**TASK DESCRIPTION**
In the CAN message ID text below, list every message ID in the example communication table for the Geographical Controller together with the purpose given for it.

**TEXT SEGMENT**
= = = = =
Each controller shall pick a controller number. The controller with the highest priority shall pick the lowest ID. Using this protocol, each controller can specifically send a message to any other controller, and likewise, upon a received message, we can tell who it came from.
Recommended CAN Message ID format
Destination Controller (8-bit) B28:B21 | Source Controller (8-bit) B20:B14 | Message number (13-bit) B13:B00 |
I recommend a standard similar to the following:
- Message ID 0x000 for critical message
- Message ID 0x100 - 0x1ff for "common" message types
- Message ID 0x200 - 0x2FF for "command" messages
- Message ID 0x300 - 0x3FF for "subscription" messages
- Message ID 0x400 - 0x4FF for "subscribed" messages
Example Communication table for the Geographical Controller
Message ID | Purpose | Data layout | Notes |
0x100 | Report status | 1 byte: Error code, 1 byte: CPU usage % ... (etc) | |
0x200 | Set GPS destination | 4 bytes(float): Longitude, 4 bytes(float): Latitude | |
0x301 | Subscribe to GPS data | byte 0: Subscription rate, 1=1Hz, 5=5Hz, 10=10Hz etc. | See message number 0x401 for response data |
0x401 | Subscribed data of 0x301 | 4 bytes(float): Longitude, 4 bytes(float): Latitude |
Sample Code
/**
* Create a "union" whose struct overlaps with the uint32_t
*/
typedef union {
struct {
uint32_t id : 14; ///< Message ID
uint32_t src : 8; ///< Source ID
uint32_t dst : 8; ///< Destination ID
};
/// This "raw" overlaps with <DST> <SRC> <ID>
uint32_t raw;
} __attribute__((packed)) controller_id_t;
/**
* Creates a message ID based on the message ID protocol
* @param [in] src The source controller ID
* @param [in] dst The destination controller ID
* @param [in] msg_id The message number to send to the dst controller
*
* @returns The 32-bit message ID created by the input parameters
*/
uint32_t make_id(uint8_t src, uint8_t dst, uint16_t msg_id)
= = = = =
**RAW DATA**
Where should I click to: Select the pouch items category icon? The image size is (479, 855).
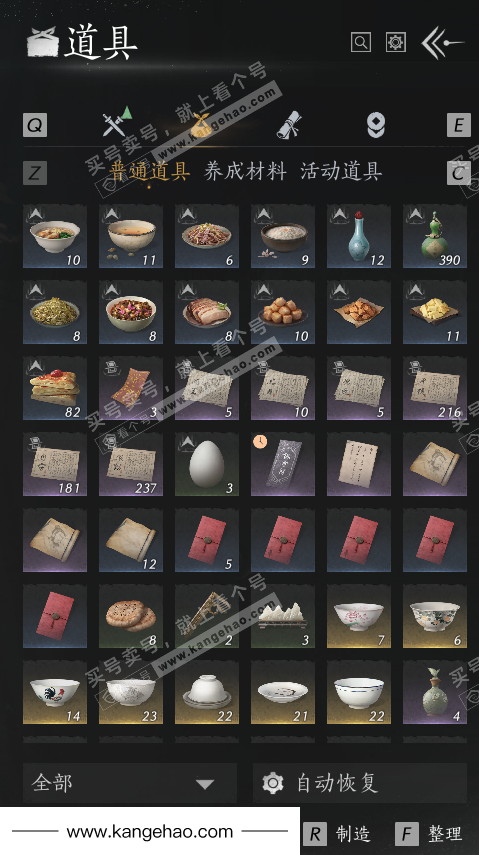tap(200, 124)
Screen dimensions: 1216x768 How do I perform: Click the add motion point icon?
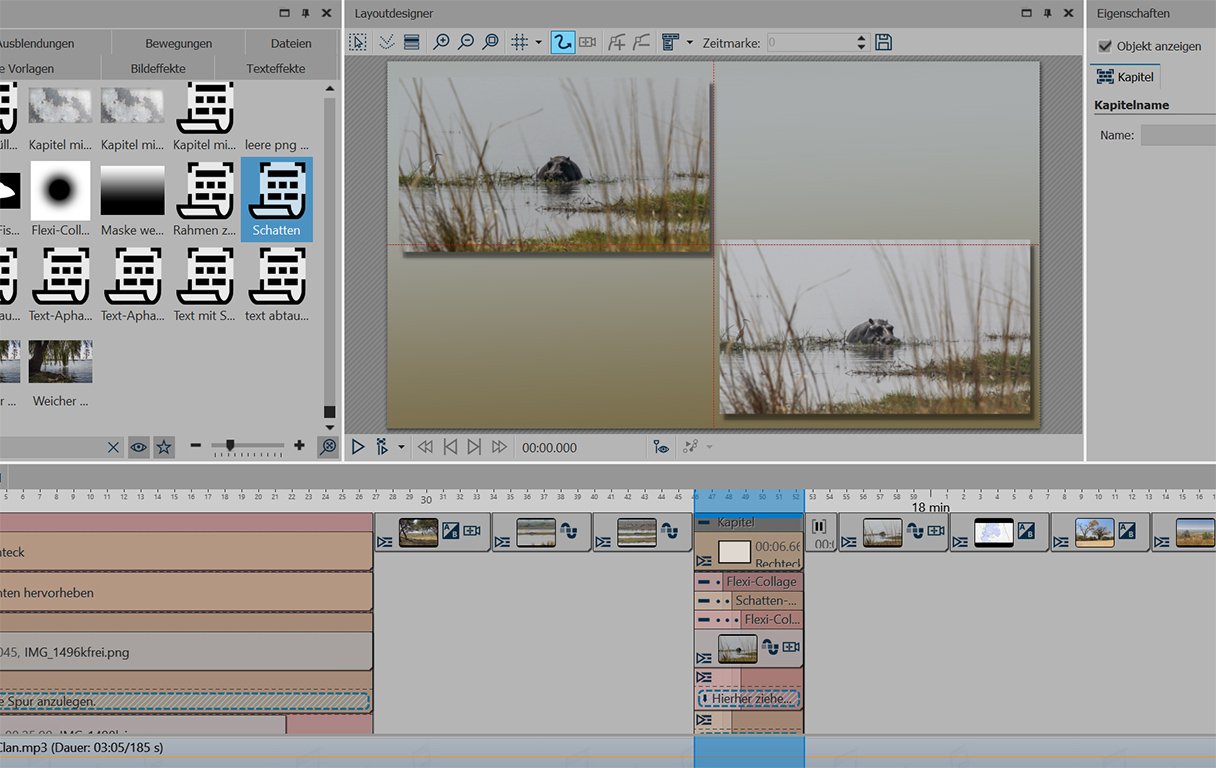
= = = = =
**EXERCISE RESULT**
- 0x100: Report status
- 0x200: Set GPS destination
- 0x301: Subscribe to GPS data
- 0x401: Subscribed data of 0x301